Sardá quizá no era una buena Madre Coraje porque es una mujer que desprende ternura diga lo que diga, y esta otra que acabo de ver en el teatro Valle-Inclán, interpretada por Mercé Aranega, creo que le pega más a la sequedad brechtiana. Creo que es esa la madre en la que pensaba Brecht, cascuda y sargentosa, suficientemente distanciada de ese sentimentalismo natural que era tan despreciado en la época de Bertold Brecht.
Cuando vi a Sardá yo era también más sentimental, y sólo cuestionaba las actuaciones, no el texto, que en este caso, y aunque solo sea por las veces que se lo representa, ha adquirido la condición de clásico sagrado incuestionable. Alrededor de veinte años después, tengo que decir que lo que me parece malo es el texto porque ha suspendido el examen de la universalidad.

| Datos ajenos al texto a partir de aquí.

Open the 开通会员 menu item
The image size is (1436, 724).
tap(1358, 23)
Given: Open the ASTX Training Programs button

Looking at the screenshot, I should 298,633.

Es un perfecto sermón, con todos los defectos de los sermoneadores, curiosamente bien representados en ese pésimo actor que hace de predicador en esta nueva versión, que habla mal, que no sabe andar ni poner las manos ni componer la figura ni nada de nada. Está bien la muda Malena Alterio y bien ese pequeño monólogo de Críspulo Cabezas, pero el resto se pasa el tiempo dándose empujones y en un tono tan permanentemente alto que no permite la menor flexión.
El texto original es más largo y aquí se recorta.